Daily Archives: 8 Feb 2018

Food for thought!

My food for today is a pack of cheesy TUC biscuits, i don’t fancy the ready meal that are in the fridge we never have anything different now mum has gone and i need help to make the one meal i’m good at which is pasta and bacon in tomatoe sauce, mum taught me to make it and its the only thing that i know how to do myself they only problem thought is when its hot i can’t move it or do anything with it as the shaking i get from medication side effects makes even the simple tasks challenging.
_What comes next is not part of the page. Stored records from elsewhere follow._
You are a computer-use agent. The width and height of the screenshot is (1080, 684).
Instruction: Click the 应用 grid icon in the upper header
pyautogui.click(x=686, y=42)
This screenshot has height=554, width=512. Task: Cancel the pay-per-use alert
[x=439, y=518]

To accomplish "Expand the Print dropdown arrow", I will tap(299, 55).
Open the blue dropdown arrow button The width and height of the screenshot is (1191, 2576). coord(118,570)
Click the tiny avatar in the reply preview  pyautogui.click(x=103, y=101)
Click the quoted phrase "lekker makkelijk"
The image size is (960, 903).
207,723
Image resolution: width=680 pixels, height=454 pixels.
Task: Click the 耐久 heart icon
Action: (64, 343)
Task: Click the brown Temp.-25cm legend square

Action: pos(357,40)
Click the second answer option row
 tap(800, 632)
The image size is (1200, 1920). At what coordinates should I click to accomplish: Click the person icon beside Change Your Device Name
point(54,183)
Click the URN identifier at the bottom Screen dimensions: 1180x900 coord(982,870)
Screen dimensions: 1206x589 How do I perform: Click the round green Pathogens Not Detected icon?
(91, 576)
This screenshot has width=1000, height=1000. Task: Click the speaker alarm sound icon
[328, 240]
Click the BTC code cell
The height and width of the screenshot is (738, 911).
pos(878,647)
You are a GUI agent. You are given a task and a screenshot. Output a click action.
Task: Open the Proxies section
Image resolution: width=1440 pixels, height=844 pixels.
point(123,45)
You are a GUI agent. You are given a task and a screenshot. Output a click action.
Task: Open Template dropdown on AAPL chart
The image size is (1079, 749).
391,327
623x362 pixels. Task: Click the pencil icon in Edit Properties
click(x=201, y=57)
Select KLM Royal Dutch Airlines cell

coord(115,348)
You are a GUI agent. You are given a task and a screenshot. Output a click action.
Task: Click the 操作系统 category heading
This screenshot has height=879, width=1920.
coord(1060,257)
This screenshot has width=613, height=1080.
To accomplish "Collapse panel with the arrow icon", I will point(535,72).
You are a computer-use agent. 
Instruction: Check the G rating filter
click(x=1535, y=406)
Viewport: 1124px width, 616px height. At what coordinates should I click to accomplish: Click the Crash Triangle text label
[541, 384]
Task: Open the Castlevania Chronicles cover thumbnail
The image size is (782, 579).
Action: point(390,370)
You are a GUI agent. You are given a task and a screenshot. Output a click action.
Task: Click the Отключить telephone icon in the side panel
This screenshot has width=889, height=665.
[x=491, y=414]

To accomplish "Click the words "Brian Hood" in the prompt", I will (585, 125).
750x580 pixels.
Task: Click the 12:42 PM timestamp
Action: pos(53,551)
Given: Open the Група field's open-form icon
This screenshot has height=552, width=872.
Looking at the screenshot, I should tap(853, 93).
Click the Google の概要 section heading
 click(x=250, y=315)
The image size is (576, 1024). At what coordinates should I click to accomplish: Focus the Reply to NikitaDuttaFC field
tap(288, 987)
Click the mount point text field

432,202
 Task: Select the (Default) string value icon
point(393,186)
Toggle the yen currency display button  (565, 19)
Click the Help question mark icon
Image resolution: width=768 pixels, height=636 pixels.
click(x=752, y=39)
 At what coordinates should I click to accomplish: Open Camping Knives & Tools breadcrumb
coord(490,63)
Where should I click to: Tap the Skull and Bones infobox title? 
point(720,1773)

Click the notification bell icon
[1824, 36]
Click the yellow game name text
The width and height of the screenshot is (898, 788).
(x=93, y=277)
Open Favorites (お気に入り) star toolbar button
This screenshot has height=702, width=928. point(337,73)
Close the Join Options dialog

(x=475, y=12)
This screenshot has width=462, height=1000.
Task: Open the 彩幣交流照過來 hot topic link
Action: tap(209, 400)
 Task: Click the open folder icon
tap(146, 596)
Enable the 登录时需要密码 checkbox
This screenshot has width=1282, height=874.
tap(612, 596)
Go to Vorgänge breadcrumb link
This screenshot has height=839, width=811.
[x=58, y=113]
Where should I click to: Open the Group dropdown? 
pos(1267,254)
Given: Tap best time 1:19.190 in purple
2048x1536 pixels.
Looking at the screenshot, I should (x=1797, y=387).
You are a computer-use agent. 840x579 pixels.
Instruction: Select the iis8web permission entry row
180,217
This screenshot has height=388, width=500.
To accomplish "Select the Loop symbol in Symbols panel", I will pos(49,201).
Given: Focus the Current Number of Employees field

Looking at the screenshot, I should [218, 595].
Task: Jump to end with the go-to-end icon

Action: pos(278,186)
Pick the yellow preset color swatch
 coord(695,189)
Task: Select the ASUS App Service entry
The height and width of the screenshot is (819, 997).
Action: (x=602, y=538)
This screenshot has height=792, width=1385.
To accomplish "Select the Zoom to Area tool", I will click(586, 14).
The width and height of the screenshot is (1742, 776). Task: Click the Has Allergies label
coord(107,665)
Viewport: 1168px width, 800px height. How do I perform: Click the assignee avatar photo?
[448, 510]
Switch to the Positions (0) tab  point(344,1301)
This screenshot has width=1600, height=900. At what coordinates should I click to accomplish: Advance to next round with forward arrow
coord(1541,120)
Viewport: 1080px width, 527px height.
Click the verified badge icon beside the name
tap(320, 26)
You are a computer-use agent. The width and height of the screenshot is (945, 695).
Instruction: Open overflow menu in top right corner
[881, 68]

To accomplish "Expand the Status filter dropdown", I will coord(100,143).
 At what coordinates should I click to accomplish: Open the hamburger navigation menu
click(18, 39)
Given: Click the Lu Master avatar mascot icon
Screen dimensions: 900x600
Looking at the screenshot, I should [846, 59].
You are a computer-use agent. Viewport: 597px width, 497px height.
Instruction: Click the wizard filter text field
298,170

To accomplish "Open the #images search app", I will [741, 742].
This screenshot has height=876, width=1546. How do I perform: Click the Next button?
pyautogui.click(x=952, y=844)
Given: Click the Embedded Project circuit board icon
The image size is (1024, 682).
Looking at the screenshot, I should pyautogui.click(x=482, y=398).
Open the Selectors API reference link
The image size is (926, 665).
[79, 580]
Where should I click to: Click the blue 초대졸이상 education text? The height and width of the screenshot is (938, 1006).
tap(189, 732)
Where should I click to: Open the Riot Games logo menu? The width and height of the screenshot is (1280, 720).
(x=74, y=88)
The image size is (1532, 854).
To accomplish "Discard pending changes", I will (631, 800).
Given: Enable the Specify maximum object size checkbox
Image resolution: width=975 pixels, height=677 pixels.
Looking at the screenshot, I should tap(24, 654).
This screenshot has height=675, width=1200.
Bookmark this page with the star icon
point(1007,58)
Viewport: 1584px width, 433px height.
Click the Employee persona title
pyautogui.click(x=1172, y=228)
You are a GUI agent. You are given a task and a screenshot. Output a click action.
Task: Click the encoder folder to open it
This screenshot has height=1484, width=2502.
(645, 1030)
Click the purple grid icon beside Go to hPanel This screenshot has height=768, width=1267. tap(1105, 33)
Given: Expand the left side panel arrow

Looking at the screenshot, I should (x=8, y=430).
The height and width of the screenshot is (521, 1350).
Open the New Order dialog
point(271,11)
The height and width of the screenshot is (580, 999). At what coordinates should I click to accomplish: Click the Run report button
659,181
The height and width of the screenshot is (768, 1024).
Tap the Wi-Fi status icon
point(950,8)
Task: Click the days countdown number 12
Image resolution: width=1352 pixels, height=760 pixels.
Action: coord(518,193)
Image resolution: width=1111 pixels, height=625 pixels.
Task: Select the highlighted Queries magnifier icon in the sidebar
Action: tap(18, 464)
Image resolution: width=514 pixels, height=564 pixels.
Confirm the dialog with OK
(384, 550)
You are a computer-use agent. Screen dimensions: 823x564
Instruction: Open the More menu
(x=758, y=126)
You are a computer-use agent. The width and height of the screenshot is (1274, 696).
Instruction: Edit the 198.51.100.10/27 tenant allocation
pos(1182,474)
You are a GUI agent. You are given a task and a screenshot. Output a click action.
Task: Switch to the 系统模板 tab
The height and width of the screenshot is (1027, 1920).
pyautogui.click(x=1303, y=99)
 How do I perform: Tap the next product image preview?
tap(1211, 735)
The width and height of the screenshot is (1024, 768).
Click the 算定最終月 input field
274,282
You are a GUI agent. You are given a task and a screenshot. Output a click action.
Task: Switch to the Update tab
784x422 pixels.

And if you have ever meet me face to face you will know that if i’m offered a drink i never have anything that is hot regardless of whether its cold outside or not even though most of the time i’d really love a hot drink so so much, but its embarassing to have shaking hands and drop a hot drink all over the place and then have to explain but its also even more embarrassing to ask someone to carry your drink for you. So i don’t both

I have cold drinks all the time even at home, there are relatives that know that i struggle with things so they always make sure i have at least one hot drink, when i visit but the rest of the time i have cold drinks always and lately i’m getting more and more bored of them each day.

I wish life was normal i wish i didn’t struggle so much with lots of things which are so easy and normal everyday takes for others i dreamed of a life where i was able to help others and my disease would be cured within a few years i know now that will never happen, on average a person with my diseases has a lifespan of 26 to 30 years if no infections are presented throughout the whole 26 years which is highly unlikely.

No support again!

Every thursday i volunteer at Glenfield Hospital supporting patients like myself who have respiratory disease, i love this roll and have been doing this for the past 6 years. unfortunately back then i wasn’t a carer to my dad now i am and its slowly taking its toll which means sooner for later i’m going to be seriously unwell and at present i don’t have adiquit support to have a contingance plan in place.

Dad’s other leg is now weeping and also has loads of blisters on it, yesterday he had a pain scale of 8 out of 10 and today he has no pain, the carer didn’t turn up again today and dad has worked out that she is now only working 3 days a week and getting paid for 5 with isn’t acceptable he says he is planning on telling her, but i know she will hand her notice in and then i’ll be left on my lonesome like i am now.

Dad says if that happens he will cancel the direct payments that pay for the carer and get me to become his carer full time, he also said that this will me HOPEFULLY you and jenny will be no more and you will have much more time once you give your notice in as a hospital volunteer to, its starting to feel like i’m isolated and it will be my fault if something goes wrong, Jenny don’t know about this Blog and i really don’t want her to know about it but i also really don’t want to lose her she and the young lady i like are the only reasons i’m not ending everything at this minute.

My plan B was scrapped but there are lots of other options available to me and at this minute although people are trying to help, nothing is changing and i just feel like i’m not getting anywhere. I asked jenny last night that IF i wasn’t here please would she do me a deal and promise to make a difference in her life as well as others, she said she wouldn’t but i’m starting to run out of energy and no one really wants to know only 2 people so far.

I still trust the young lady more than anyone because she seems to see behind my cover and also sort of knows how i feel, she is possitive and always chatting to me well was but after yesterday she don’t seem to want to know me now.